Monday, June 12, 2017

Maturity and Regrets

Being that I live with my parents, they know whenever I'm not home, although my mother never asks me directly what I am doing (my father often in the early morning asks me what I have planned for the day, and I can't figure out if that remark is fairly innocent, a bit just to make conversation, or if he is reconfirming that if he needs me, I will be there). Despite this, if I'm leaving in the evening to go somewhere, I tell them so that if I don't come home before midnight, they know to send the sheriffs after me.

Upon returning from a date with a professional dog walker, Mom gives her comments on why I've remained single after all these years, despite the multitude of men who have circled around me. She told me that I lacked maturity to appreciate or understand other's points of view. That I was so afraid of being judged (true), that I judged first (she's referring to the quick exit I made after the professor from the University accused me through a question of being physically violent).
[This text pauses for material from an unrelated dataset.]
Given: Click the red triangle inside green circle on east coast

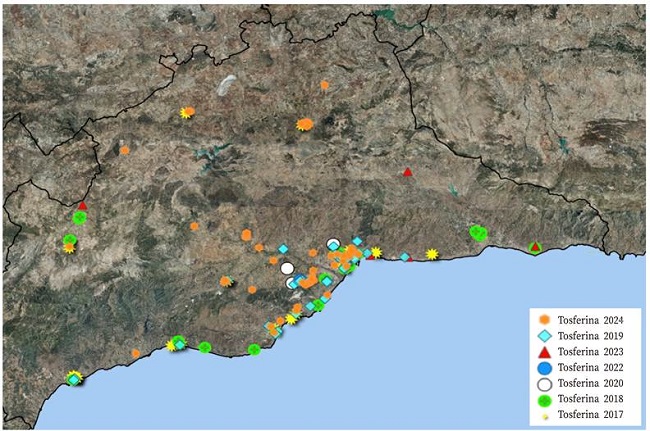Looking at the screenshot, I should pos(535,247).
Truth be told, my mother married quickly after her first divorce (my parents were hitched after about eight months of living together) when she was young at twenty-one years old, and has been with the same man since, so what the fuck does she know about dating? I feel like my mother just kind of fell into her current relationship because she had a few months old child who was without a proper father, and was heartbroken, the classic rebound relationship which for reasons no one knows, turned out to be relatively successful. As Dad mentioned a few weeks back, he managed to control his affinity for punching holes in walls, and settled down appropriately (at least from his point of view). Of course, my parent's marriage has quieted over the years, becoming less heated, and more accepting. We should always be so lucky. In other words, my parents learned to get along, it wasn't innate, and it required years of hardy practice.
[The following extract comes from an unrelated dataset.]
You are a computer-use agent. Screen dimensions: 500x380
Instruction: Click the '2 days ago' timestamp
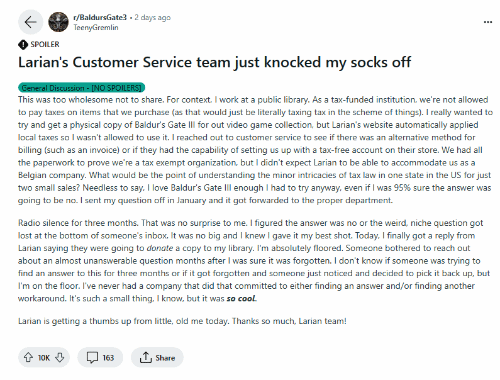coord(152,17)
How do some couples stop having the same argument over and over again, and move on? And how do other couples get stuck in the same pattern, and then file for divorce? I don't think there's any magic formula because if there was, it would be the best selling nonfiction book of all time, like Men Are From Mars on steroids. Then everyone who's married would get it, and peacefully protest in private for a resolution that made sense.

Of course, I'm naturally picky, at least as far as my romantic partners go, and that has only increased with age while at the same time, not very discerning about who I fuck.  I don't think it's news to anyone that people frequently get into boyfriend/girlfriend relationships with the direct intent that it's not going to last in the long term, but it's a way of biding time until someone better comes along. I've tried not to do this, although I've know frequently long before the event occurs that the pairing will end. In that sense, I haven't been picky enough.
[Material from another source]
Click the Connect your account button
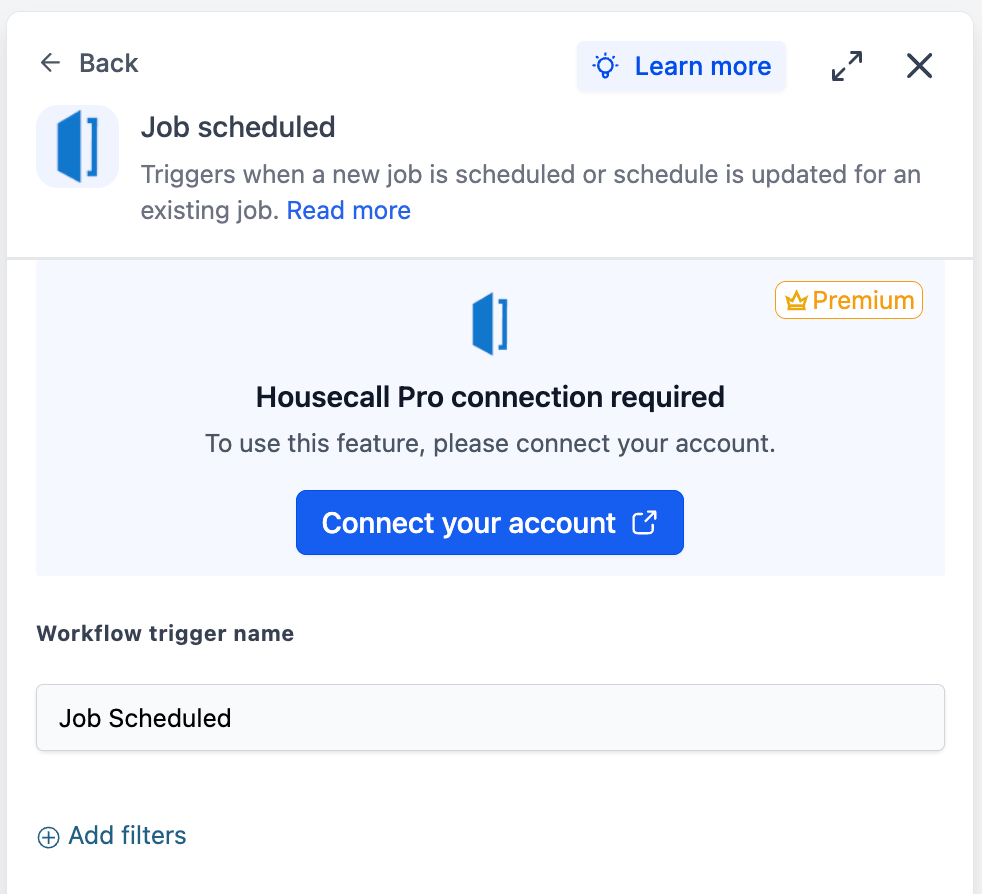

A person could argue that with that attitude, I will spend my days alone until Jesus comes back. I've never been one to look back over my life, and wish that I hadn't broken up with someone. In the end, it's always seemed right for everyone. The only possible exception to this is the fact that I wish I spent more time with Morpheus, but that doesn't necessarily translate into wishing we never ended our relationship because frankly, despite pauses and months of unacknowledged crisis, we've never stopped. We're ongoing.

But, then, I have my regrets for other reasons.